Ökologie Umwelt- Naturschutz

Meeresschutzgebiete bieten Beitrag zur Rettung der Fischerei

Bis auf das Fünffache vergrößern sich Fischbestände in marinen Schutzgebieten (Marine Protected Areas, MPAs) innerhalb von fünf Jahren. Dies geht aus einer internationalen wissenschaftlichen Studie der Umweltorganisation WWF (World Wide Fund for Nature) hervor.

„Ganz im Gegensatz zu der Befürchtung, marine Schutzgebiete würden den Fischereien das Leben schwer machen und zu Umsatzeinbußen führen, zeigt unsere Studie, dass MPAs eines der wirksamsten Mittel sind, um vor allem Fischbestände mit geringem Wanderradius wieder aufzupäppeln. Die sich erholenden Fischpopulationen schwappen quasi vom Schutzgebiet auf benachbarte Fischereigebiete über und sorgen dort für gefüllte Netze“, sagt Stephan Lutter, Experte für internationalen Meeresschutz des WWF.

Weltweit sind derzeit ca. 75 Prozent aller kommerziell nutzbaren Fischbestände überfischt, bis an die Grenzen befischt oder zusammengebrochen. Der WWF fordert als wirksame Antwort darauf ein Bündel an Schutzmaßnahmen.

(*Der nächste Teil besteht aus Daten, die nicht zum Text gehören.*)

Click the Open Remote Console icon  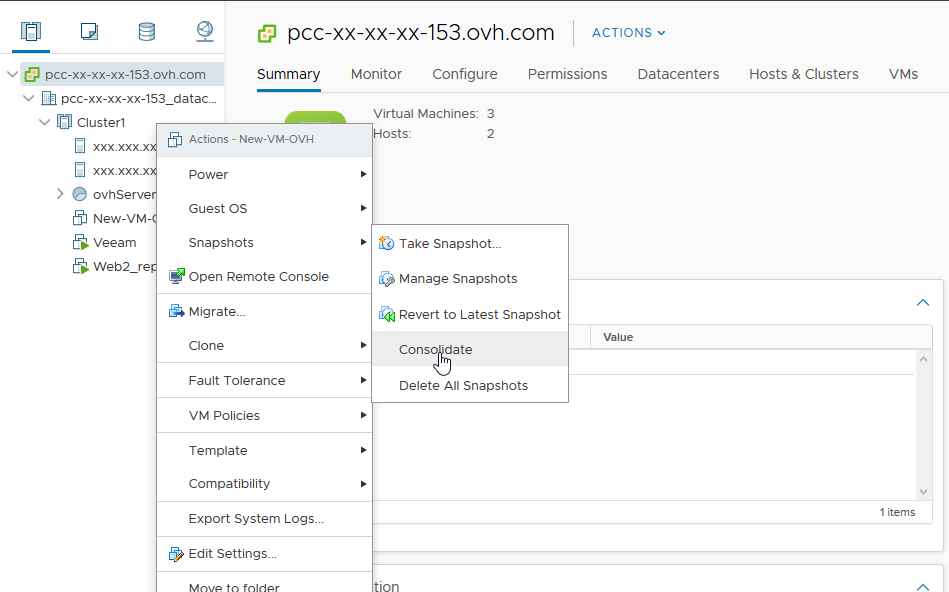pyautogui.click(x=177, y=276)
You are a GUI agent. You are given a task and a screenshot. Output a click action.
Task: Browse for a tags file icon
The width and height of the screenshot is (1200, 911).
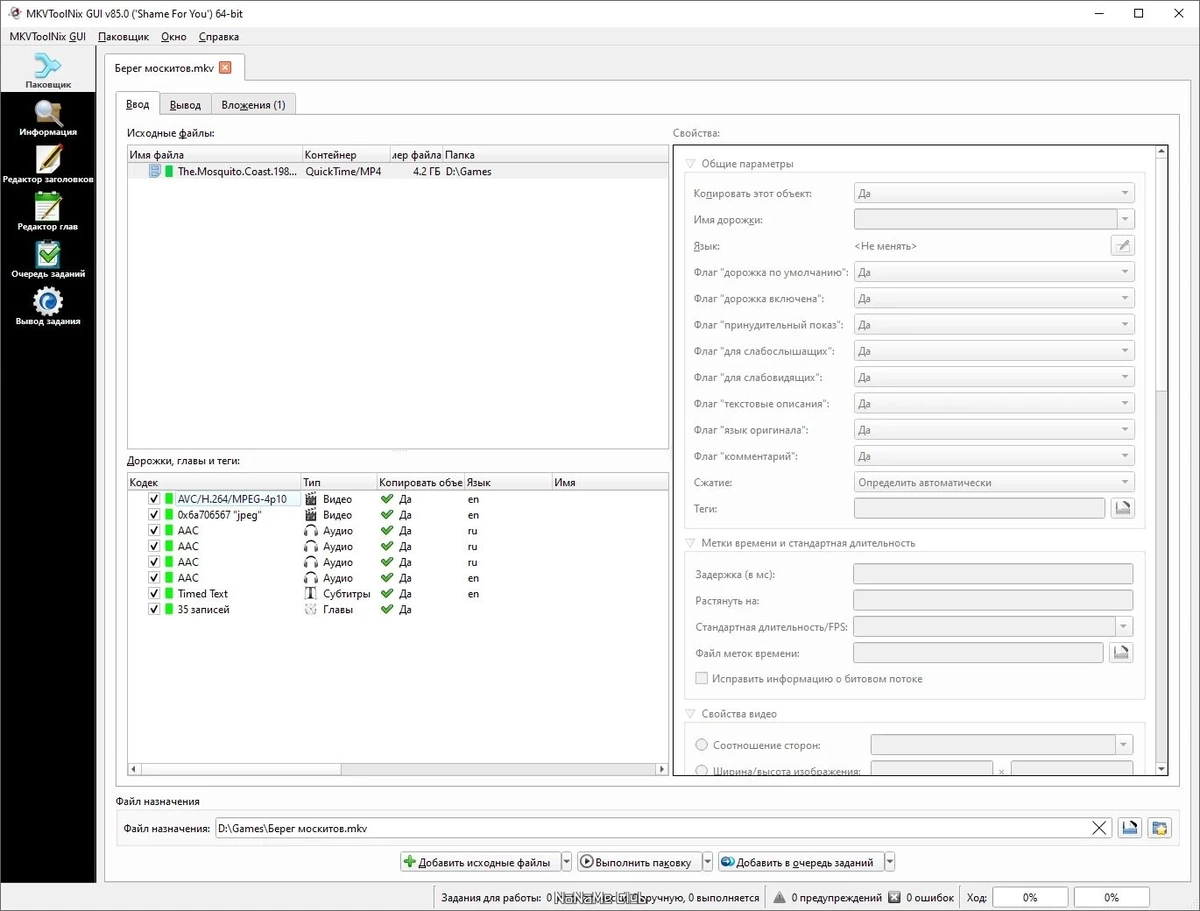1122,509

Neben einem Netz mariner Schutzzonen, das bis zu einem Drittel der globalen Meeresoberfläche umfasst, gehören dazu schonende Fangmethoden, die unerwünschte Beifänge möglichst gering halten sowie eine Reduzierung der Fischereiflotte.

„Nur wenn wir heute die Kinderstube der Fische schützen und den bis an die Grenzen des Erträglichen strapazierten Beständen Zeit geben, sich zu erholen, wird auch die nächste Generation noch Seefisch essen können“, resümiert Stephan Lutter.

Die marinen Schutzzonen bereichern und entlasten das Ökosystem Meer in vielfacher Hinsicht: Sie kommen neben den Fischbeständen auch Meeressäugern und Seevögeln sowie empfindlichen Lebensräumen wie Korallenriffen zugute.